James Cooper, a partner in Gardere Wynne Sewell in Houston, received the Houston Bar Association President’s Award during the HBA’s annual dinner meeting May 16.
Cooper (pictured) received the award based on his contributions while serving as chairman of the HBA’s Historical Committee. He says that under his leadership, the committee digitized interviews previously conducted with senior members of the bar and judges as part of the HBA’s Living History Program.
“One of the things I’m very proud of is to be able to preserve all the videotaped interviews in a more modern and durable format,” Cooper says.

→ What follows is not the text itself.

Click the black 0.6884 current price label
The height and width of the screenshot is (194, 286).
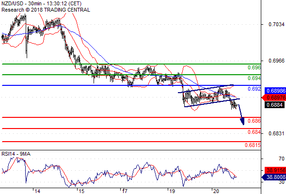274,105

He says the HBA can use the interviews for programs and on its website. The first interviews to be highlighted on the website, he says, are those with former U.S. Secretary of State James Baker; Ruby Kless Sondock, the first woman to serve on the Texas Supreme Court; and John Hill, a former state Supreme Court chief justice and a former Texas attorney general.
Also during his tenure the committee expanded the interviews to included noteworthy cases, Cooper says. He says the Andrea Yates murder case is the first to be highlighted. Although convicted in 2002 of the drowning deaths of her five children and sentenced to life in prison, Yates was found not guilty by reason of insanity in her 2006 retrial.
This marks the second time that Cooper has received the HBA’s President’s Award. He also received it in 2010.
Cooper says he graduated from Tulane University Law School in 1984 and joined a predecessor of Gardere in 1985. He is a partner in the firm’s trip group and is cochairman of the policyholder specialty practice group.
— Mary Alice Robbins
Robbins is an Austin-based freelance writer and a former Texas Lawyer senior reporter.